Ecosyste.ms: Awesome

An open API service indexing awesome lists of open source software.

Awesome Lists | Featured Topics | Projects

https://github.com/sleighzy/ansible-kafka

Ansible role for installing and configuring Apache Kafka on RedHat and Debian platforms.
https://github.com/sleighzy/ansible-kafka

ansible ansible-galaxy ansible-role centos debian kafka molecule redhat rhel

Last synced: 22 days ago
JSON representation

Ansible role for installing and configuring Apache Kafka on RedHat and Debian platforms.

Awesome Lists containing this project

README

        

# Apache Kafka

![Lint Code Base] ![Molecule]

Ansible role to install and configure [Apache Kafka] 3.5.2

[Apache Kafka] is a distributed event streaming platform using publish-subscribe
topics. Applications and streaming components can produce and consume messages
by subscribing to these topics. Kafka is extremely fast, handling megabytes of
reads and writes per second from thousands of clients. Messages are persisted
and replicated to prevent data loss. Data streams are partitioned and can be
elastically scaled with no downtime.

## WARNING

This Ansible role does not handle the migration process of upgrading from older
versions of Kafka. Please ensure that you read the upgrade documentation and
update the relevant configuration files before running this role.

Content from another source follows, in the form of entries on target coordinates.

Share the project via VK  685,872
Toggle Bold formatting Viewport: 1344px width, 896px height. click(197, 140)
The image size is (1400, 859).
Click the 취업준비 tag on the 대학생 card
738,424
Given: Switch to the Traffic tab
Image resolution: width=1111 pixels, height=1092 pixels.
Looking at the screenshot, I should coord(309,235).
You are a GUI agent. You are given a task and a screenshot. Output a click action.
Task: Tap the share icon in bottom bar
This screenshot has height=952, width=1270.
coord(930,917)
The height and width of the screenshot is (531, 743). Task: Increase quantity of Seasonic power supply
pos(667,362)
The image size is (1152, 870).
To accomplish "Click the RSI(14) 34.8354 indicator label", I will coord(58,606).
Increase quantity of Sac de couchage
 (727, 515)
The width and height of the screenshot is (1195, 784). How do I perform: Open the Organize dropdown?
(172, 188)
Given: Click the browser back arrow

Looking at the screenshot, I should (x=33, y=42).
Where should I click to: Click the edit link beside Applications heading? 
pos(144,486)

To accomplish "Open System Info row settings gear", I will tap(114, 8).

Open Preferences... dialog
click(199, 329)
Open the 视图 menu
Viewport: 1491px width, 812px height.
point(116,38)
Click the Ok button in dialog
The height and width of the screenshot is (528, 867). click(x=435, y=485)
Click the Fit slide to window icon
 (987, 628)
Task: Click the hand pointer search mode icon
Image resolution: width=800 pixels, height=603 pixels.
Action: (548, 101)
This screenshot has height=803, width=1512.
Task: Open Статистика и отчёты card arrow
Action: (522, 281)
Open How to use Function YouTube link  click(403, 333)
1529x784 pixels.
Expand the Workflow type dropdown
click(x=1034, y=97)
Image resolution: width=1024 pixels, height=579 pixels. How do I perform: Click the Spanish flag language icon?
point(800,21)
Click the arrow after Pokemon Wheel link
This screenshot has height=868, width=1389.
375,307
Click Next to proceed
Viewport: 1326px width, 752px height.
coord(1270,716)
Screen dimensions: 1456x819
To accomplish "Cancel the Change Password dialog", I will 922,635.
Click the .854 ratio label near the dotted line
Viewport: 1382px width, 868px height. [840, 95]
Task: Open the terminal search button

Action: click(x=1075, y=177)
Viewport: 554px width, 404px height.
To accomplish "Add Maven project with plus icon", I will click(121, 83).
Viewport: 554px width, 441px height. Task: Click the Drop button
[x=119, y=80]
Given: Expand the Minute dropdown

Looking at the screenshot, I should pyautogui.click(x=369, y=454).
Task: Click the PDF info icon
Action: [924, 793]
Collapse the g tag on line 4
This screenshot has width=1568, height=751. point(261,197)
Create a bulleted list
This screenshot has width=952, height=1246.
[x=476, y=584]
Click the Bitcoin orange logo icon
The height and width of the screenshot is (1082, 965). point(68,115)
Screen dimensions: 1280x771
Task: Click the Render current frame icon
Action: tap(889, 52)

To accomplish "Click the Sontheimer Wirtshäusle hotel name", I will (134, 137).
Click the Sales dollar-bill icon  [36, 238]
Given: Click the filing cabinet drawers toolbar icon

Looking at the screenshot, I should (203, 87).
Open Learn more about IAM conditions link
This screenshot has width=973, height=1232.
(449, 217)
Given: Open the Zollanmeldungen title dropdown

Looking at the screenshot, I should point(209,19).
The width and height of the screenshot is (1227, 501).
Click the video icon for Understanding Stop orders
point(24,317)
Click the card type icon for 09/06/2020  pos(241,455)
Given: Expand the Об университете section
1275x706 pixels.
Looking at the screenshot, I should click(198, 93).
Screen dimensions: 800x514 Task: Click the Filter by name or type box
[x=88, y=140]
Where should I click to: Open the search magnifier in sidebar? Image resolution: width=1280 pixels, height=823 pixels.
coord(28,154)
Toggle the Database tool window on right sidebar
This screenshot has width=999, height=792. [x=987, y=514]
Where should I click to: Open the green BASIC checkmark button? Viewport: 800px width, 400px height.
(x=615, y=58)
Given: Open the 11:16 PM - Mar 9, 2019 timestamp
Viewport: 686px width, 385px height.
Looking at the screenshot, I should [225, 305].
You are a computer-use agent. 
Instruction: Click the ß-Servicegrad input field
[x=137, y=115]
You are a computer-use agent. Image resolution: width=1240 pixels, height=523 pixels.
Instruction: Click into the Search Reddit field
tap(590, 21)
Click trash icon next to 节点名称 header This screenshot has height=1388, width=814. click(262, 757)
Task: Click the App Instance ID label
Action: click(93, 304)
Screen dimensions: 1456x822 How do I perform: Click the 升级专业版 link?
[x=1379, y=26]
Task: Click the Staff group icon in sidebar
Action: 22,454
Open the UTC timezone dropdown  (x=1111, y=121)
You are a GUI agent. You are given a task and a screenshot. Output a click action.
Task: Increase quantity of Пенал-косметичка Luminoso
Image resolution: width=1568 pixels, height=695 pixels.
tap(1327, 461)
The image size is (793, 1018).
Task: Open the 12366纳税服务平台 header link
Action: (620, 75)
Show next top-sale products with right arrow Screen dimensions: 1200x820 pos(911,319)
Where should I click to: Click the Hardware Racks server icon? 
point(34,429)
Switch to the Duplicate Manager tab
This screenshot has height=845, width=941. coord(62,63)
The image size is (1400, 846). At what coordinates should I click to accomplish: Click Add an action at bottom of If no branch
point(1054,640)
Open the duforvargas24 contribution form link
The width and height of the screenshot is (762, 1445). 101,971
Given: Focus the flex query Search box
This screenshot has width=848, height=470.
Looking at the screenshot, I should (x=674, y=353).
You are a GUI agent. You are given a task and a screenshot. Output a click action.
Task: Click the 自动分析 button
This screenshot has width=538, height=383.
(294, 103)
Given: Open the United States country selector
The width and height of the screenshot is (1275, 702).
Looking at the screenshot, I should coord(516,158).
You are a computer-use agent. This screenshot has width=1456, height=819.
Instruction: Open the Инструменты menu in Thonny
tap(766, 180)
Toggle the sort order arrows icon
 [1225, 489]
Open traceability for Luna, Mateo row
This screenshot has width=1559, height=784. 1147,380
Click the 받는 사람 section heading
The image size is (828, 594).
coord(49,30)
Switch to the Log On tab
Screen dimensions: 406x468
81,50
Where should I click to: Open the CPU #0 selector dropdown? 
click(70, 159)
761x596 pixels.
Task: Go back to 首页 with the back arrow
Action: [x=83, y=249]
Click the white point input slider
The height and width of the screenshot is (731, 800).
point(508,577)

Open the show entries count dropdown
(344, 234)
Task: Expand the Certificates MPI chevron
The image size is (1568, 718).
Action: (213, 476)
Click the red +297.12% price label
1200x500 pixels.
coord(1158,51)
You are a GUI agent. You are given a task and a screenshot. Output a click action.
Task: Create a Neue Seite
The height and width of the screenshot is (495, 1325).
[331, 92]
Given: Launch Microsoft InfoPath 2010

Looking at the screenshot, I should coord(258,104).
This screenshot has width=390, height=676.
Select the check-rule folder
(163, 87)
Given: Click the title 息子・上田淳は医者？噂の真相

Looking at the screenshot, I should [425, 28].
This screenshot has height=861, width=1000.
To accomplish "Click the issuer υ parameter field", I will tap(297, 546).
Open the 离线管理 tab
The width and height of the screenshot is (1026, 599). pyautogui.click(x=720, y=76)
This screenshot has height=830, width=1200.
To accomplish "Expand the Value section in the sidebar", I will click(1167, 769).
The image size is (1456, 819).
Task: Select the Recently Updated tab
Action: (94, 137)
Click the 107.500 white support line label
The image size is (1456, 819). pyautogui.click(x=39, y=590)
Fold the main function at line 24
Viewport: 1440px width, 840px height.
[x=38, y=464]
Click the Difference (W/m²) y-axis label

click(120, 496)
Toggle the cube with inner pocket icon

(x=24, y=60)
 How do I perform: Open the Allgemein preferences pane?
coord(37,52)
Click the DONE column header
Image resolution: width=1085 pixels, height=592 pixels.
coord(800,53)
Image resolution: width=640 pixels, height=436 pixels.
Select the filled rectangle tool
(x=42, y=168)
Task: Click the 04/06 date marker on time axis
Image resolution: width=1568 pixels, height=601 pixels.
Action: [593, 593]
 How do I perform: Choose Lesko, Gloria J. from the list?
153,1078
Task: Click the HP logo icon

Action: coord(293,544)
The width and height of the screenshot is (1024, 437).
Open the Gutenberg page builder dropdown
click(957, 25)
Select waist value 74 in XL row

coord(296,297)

For example, depending on how you upgrade, the `server.properties` file may need
the following properties added to reflect your current version prior to running
this Ansible playbook:

- `inter.broker.protocol.version`
- `log.message.format.version`

## Supported Platforms

- RedHat 6
- RedHat 7
- RedHat 8
- Debian 10.x
- Ubuntu 18.04.x
- Ubuntu 20.04.x

## Requirements

- [Apache ZooKeeper]
- Java 8 (deprecated) / 11 / 17

The below Apache ZooKeeper role from Ansible Galaxy can be used if one is
needed.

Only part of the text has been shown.